→ **Task statement**
Reproduce all of the entries below line for line, without changing a character.

Source records
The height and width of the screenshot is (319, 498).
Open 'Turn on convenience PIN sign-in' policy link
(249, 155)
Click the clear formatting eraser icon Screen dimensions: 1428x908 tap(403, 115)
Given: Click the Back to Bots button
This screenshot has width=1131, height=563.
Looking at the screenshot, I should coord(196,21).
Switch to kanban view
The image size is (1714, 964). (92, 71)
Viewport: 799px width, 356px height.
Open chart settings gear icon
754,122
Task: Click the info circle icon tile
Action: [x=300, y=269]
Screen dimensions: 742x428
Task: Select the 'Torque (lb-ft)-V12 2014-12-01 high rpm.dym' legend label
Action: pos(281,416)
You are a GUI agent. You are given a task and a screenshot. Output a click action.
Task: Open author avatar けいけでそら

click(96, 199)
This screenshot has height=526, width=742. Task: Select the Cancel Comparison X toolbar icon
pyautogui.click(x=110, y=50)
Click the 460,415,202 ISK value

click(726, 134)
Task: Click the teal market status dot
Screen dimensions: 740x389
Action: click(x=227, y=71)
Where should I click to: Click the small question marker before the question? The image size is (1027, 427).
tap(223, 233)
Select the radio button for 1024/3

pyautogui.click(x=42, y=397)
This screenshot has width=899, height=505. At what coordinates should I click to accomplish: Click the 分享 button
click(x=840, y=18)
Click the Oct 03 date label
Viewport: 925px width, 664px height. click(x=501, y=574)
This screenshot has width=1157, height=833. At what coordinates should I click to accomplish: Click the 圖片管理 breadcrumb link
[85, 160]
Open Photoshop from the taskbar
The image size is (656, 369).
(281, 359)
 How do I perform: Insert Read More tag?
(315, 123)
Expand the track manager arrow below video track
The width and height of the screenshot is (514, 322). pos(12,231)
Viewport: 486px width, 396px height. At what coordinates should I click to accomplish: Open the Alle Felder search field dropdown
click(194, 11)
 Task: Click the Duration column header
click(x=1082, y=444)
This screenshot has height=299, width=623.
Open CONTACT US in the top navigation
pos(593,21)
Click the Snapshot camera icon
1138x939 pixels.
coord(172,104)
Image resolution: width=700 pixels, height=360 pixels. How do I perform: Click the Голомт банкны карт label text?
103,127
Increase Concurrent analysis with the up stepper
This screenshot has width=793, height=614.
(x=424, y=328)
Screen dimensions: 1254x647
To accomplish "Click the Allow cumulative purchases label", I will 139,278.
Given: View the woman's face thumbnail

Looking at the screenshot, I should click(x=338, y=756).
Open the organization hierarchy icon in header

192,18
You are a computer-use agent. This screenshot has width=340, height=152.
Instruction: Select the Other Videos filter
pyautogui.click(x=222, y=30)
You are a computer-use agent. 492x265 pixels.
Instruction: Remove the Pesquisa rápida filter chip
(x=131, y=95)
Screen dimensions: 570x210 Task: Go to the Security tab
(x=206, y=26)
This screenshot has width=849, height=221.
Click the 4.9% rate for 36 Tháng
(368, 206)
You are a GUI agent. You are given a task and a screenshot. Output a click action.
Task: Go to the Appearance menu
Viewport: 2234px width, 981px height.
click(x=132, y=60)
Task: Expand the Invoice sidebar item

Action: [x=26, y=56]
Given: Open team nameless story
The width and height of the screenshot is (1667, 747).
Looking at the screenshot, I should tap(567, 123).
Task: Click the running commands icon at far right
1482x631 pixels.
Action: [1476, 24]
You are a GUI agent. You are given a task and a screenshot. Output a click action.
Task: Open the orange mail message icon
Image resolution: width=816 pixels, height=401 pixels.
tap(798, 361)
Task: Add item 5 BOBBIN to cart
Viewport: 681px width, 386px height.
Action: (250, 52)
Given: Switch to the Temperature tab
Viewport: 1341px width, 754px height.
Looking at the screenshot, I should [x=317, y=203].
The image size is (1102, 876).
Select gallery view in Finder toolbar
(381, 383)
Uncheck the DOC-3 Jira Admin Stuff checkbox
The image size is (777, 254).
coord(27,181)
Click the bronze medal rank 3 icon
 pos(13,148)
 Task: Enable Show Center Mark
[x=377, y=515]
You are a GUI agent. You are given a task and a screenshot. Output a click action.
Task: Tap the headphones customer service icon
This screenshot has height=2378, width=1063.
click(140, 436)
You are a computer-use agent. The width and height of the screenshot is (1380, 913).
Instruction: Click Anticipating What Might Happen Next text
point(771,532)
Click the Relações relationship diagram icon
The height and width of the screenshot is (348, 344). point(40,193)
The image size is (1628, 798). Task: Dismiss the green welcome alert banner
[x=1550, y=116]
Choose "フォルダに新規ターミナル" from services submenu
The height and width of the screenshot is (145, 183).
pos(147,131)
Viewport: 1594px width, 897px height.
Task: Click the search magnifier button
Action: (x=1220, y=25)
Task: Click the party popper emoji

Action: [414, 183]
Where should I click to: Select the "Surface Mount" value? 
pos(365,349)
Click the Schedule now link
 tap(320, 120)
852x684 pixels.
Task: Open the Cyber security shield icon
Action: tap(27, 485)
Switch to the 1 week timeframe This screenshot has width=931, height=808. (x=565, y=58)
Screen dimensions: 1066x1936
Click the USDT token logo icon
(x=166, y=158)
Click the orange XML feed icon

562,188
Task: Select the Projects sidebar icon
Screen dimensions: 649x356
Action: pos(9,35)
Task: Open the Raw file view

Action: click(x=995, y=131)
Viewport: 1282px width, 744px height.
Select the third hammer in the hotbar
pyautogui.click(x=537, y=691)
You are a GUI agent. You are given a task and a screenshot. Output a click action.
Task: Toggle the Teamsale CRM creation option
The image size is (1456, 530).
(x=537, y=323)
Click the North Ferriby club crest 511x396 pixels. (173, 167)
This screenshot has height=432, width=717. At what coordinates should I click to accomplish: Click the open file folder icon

→ **Expected output**
The height and width of the screenshot is (319, 498).
Open 'Turn on convenience PIN sign-in' policy link
(249, 155)
Click the clear formatting eraser icon Screen dimensions: 1428x908 tap(403, 115)
Given: Click the Back to Bots button
This screenshot has width=1131, height=563.
Looking at the screenshot, I should coord(196,21).
Switch to kanban view
The image size is (1714, 964). (92, 71)
Viewport: 799px width, 356px height.
Open chart settings gear icon
754,122
Task: Click the info circle icon tile
Action: [x=300, y=269]
Screen dimensions: 742x428
Task: Select the 'Torque (lb-ft)-V12 2014-12-01 high rpm.dym' legend label
Action: pos(281,416)
You are a GUI agent. You are given a task and a screenshot. Output a click action.
Task: Open author avatar けいけでそら

click(96, 199)
This screenshot has height=526, width=742. Task: Select the Cancel Comparison X toolbar icon
pyautogui.click(x=110, y=50)
Click the 460,415,202 ISK value

click(726, 134)
Task: Click the teal market status dot
Screen dimensions: 740x389
Action: click(x=227, y=71)
Where should I click to: Click the small question marker before the question? The image size is (1027, 427).
tap(223, 233)
Select the radio button for 1024/3

pyautogui.click(x=42, y=397)
This screenshot has width=899, height=505. At what coordinates should I click to accomplish: Click the 分享 button
click(x=840, y=18)
Click the Oct 03 date label
Viewport: 925px width, 664px height. click(x=501, y=574)
This screenshot has width=1157, height=833. At what coordinates should I click to accomplish: Click the 圖片管理 breadcrumb link
[85, 160]
Open Photoshop from the taskbar
The image size is (656, 369).
(281, 359)
 How do I perform: Insert Read More tag?
(315, 123)
Expand the track manager arrow below video track
The width and height of the screenshot is (514, 322). pos(12,231)
Viewport: 486px width, 396px height. At what coordinates should I click to accomplish: Open the Alle Felder search field dropdown
click(194, 11)
 Task: Click the Duration column header
click(x=1082, y=444)
This screenshot has height=299, width=623.
Open CONTACT US in the top navigation
pos(593,21)
Click the Snapshot camera icon
1138x939 pixels.
coord(172,104)
Image resolution: width=700 pixels, height=360 pixels. How do I perform: Click the Голомт банкны карт label text?
103,127
Increase Concurrent analysis with the up stepper
This screenshot has width=793, height=614.
(x=424, y=328)
Screen dimensions: 1254x647
To accomplish "Click the Allow cumulative purchases label", I will 139,278.
Given: View the woman's face thumbnail

Looking at the screenshot, I should click(x=338, y=756).
Open the organization hierarchy icon in header

192,18
You are a computer-use agent. This screenshot has width=340, height=152.
Instruction: Select the Other Videos filter
pyautogui.click(x=222, y=30)
You are a computer-use agent. 492x265 pixels.
Instruction: Remove the Pesquisa rápida filter chip
(x=131, y=95)
Screen dimensions: 570x210 Task: Go to the Security tab
(x=206, y=26)
This screenshot has width=849, height=221.
Click the 4.9% rate for 36 Tháng
(368, 206)
You are a GUI agent. You are given a task and a screenshot. Output a click action.
Task: Go to the Appearance menu
Viewport: 2234px width, 981px height.
click(x=132, y=60)
Task: Expand the Invoice sidebar item

Action: [x=26, y=56]
Given: Open team nameless story
The width and height of the screenshot is (1667, 747).
Looking at the screenshot, I should tap(567, 123).
Task: Click the running commands icon at far right
1482x631 pixels.
Action: [1476, 24]
You are a GUI agent. You are given a task and a screenshot. Output a click action.
Task: Open the orange mail message icon
Image resolution: width=816 pixels, height=401 pixels.
tap(798, 361)
Task: Add item 5 BOBBIN to cart
Viewport: 681px width, 386px height.
Action: (250, 52)
Given: Switch to the Temperature tab
Viewport: 1341px width, 754px height.
Looking at the screenshot, I should [x=317, y=203].
The image size is (1102, 876).
Select gallery view in Finder toolbar
(381, 383)
Uncheck the DOC-3 Jira Admin Stuff checkbox
The image size is (777, 254).
coord(27,181)
Click the bronze medal rank 3 icon
 pos(13,148)
 Task: Enable Show Center Mark
[x=377, y=515]
You are a GUI agent. You are given a task and a screenshot. Output a click action.
Task: Tap the headphones customer service icon
This screenshot has height=2378, width=1063.
click(140, 436)
You are a computer-use agent. The width and height of the screenshot is (1380, 913).
Instruction: Click Anticipating What Might Happen Next text
point(771,532)
Click the Relações relationship diagram icon
The height and width of the screenshot is (348, 344). point(40,193)
The image size is (1628, 798). Task: Dismiss the green welcome alert banner
[x=1550, y=116]
Choose "フォルダに新規ターミナル" from services submenu
The height and width of the screenshot is (145, 183).
pos(147,131)
Viewport: 1594px width, 897px height.
Task: Click the search magnifier button
Action: (x=1220, y=25)
Task: Click the party popper emoji

Action: [414, 183]
Where should I click to: Select the "Surface Mount" value? 
pos(365,349)
Click the Schedule now link
 tap(320, 120)
852x684 pixels.
Task: Open the Cyber security shield icon
Action: tap(27, 485)
Switch to the 1 week timeframe This screenshot has width=931, height=808. (x=565, y=58)
Screen dimensions: 1066x1936
Click the USDT token logo icon
(x=166, y=158)
Click the orange XML feed icon

562,188
Task: Select the Projects sidebar icon
Screen dimensions: 649x356
Action: pos(9,35)
Task: Open the Raw file view

Action: click(x=995, y=131)
Viewport: 1282px width, 744px height.
Select the third hammer in the hotbar
pyautogui.click(x=537, y=691)
You are a GUI agent. You are given a task and a screenshot. Output a click action.
Task: Toggle the Teamsale CRM creation option
The image size is (1456, 530).
(x=537, y=323)
Click the North Ferriby club crest 511x396 pixels. (173, 167)
This screenshot has height=432, width=717. At what coordinates should I click to accomplish: Click the open file folder icon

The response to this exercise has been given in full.